What do you think about the iPhone 4.1 HDR?
The examples looked good, but I wonder how it really works

We'll find out next week


----------



## Provo (Sep 1, 2010)

It would help if there perhaps some links to these examples of which you speak of.

Skip that I did it for you http://www.eyeappsllc.com/Gallery.html
it's ok but I mean come on it's a freaking phone cam the quality is not even up to class
of even a point and shoot camera. I think HDR has hit the mainstream more or less like HD
now everyone want's to market anything labeled HD and people will buy it. It has gotten so out of
control there's now an infomercial showing HD Vision Sunglasses they make you see in High Definition 
LOL what a joke. And now all the kiddies are going to be posting the OMG dude look at my HDR I made
with my Iphone it's wicked yeah totally. 

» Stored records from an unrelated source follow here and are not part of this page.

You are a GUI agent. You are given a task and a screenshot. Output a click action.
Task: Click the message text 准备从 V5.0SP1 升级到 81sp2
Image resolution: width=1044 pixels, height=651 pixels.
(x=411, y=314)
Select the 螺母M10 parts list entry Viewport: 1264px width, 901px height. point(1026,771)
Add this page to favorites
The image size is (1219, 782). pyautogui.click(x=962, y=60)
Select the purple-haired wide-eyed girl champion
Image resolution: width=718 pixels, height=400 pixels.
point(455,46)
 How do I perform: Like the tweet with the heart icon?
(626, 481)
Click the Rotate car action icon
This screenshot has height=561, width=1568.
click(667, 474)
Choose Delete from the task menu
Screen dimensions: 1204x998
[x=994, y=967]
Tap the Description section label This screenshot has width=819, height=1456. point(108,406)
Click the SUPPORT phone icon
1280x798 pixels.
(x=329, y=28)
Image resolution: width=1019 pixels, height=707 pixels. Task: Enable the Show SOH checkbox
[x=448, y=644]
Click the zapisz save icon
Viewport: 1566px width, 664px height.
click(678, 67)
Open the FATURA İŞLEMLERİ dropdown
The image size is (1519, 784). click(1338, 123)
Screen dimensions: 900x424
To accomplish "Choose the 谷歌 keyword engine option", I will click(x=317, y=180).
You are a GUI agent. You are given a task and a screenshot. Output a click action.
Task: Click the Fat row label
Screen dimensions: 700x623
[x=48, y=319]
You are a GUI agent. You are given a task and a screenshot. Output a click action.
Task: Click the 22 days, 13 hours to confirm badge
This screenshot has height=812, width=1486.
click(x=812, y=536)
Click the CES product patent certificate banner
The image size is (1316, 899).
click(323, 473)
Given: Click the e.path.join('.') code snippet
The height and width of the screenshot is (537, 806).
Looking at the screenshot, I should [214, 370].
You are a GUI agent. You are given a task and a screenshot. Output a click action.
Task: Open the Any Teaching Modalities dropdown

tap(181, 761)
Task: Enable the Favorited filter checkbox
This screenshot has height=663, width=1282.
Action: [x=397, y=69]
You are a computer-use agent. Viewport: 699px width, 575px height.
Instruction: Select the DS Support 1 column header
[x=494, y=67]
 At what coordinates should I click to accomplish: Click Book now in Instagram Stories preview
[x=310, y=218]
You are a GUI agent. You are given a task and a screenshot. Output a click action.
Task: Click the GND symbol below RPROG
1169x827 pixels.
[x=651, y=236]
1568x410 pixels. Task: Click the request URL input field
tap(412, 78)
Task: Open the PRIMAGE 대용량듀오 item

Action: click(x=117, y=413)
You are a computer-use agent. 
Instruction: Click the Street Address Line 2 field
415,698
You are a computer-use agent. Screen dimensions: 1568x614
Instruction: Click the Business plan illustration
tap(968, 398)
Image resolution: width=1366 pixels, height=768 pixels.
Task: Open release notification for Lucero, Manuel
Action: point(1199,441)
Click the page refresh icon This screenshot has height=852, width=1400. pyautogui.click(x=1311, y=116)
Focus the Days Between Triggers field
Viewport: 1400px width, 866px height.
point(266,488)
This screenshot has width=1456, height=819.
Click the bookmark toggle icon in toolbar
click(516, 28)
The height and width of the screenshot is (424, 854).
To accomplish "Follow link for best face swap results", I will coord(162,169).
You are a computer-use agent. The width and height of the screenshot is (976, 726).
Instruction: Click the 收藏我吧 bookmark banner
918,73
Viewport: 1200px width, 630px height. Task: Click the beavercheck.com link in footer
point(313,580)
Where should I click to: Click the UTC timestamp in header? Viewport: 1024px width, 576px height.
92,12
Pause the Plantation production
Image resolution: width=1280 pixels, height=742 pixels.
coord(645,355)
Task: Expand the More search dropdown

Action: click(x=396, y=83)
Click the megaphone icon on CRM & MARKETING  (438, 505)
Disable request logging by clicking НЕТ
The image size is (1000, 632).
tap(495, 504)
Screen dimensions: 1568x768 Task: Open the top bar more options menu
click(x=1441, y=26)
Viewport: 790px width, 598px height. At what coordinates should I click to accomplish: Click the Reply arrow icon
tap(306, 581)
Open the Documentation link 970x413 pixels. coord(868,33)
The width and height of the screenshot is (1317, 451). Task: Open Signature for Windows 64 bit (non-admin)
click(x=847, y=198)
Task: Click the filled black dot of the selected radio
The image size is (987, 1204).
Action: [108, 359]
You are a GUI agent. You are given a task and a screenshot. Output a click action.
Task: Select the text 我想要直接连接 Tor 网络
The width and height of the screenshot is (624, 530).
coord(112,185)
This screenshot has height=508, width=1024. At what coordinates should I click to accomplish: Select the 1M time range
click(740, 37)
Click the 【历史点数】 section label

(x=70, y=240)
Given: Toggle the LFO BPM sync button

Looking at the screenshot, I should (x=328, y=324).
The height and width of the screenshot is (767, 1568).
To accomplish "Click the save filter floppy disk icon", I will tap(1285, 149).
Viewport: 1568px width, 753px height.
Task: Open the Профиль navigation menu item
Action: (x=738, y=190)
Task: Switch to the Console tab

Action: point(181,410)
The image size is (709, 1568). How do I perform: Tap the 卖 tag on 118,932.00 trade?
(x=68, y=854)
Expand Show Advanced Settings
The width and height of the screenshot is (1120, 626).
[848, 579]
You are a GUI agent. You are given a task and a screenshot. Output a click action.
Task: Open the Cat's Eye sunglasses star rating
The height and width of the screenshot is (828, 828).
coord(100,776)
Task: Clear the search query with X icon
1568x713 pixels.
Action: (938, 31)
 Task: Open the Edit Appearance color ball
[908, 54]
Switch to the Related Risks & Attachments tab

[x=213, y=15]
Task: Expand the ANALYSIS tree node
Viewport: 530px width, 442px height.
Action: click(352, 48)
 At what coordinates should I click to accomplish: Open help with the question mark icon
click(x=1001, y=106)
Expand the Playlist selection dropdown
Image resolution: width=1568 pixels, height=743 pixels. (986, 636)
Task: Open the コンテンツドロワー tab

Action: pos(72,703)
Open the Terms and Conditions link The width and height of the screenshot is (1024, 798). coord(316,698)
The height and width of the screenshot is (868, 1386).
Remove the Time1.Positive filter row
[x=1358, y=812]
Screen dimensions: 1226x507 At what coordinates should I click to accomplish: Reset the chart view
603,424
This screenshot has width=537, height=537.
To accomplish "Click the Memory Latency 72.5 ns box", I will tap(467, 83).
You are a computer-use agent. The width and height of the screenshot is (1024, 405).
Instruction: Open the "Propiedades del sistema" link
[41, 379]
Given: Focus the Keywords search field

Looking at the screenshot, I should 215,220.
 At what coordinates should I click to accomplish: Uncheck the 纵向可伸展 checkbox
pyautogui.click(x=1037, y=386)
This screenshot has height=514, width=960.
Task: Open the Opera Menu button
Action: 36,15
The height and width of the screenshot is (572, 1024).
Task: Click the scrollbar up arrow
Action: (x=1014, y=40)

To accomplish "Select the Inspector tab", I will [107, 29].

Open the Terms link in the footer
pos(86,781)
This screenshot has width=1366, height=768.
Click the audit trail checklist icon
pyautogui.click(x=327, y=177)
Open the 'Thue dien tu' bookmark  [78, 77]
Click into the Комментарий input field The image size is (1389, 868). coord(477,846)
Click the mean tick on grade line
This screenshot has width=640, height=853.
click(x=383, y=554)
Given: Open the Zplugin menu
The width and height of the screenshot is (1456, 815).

The best one is I had seen somewhere they where going to release len's yes you heard me right len's that dongle off the back
of the iphone. Here is the link for that idea as well http://www.topblogposts.com/2008/01/iphone-camera-6x-optical-zoom-lens/


----------



## Canosonic (Sep 1, 2010)

It'll be in iOS 4.2......
Someone delete this thread till November.....

Yeah, I think it'll be like that too...


----------



## fastr1red (Sep 2, 2010)

Funny how people talk about HDR when a p&S or phone camera hasn't got the dynamic range to begin with to even think about manipulating it.
HDR in the mainstream talk is simply a fix for your under and over exposed rubbish quality phone pics.
HDR in the real photographic world is taking a number of pictures with good depth and feel and combining them to give an even greater sensory depth of field and REAL dynamic range enhancement. Not a simple exposure manipulation that the iPhone HDR is.


----------



## Provo (Sep 2, 2010)

fastr1red said:


> Funny how people talk about HDR when a p&S or phone camera hasn't got the dynamic range to begin with to even think about manipulating it.
> HDR in the mainstream talk is simply a fix for your under and over exposed rubbish quality phone pics.
> HDR in the real photographic world is taking a number of pictures with good depth and feel and combining them to give an even greater sensory depth of field and REAL dynamic range enhancement. Not a simple exposure manipulation that the iPhone HDR is.


 

I have a e900 fuji point and shoot that does in fact allow 2ev stepping for hdr but not in auto bracketting you have to do it manually which sucks but the capability to shoot manually and create the hdr is there.

and some of the newer cameras point & shoot do have AEB functions.


----------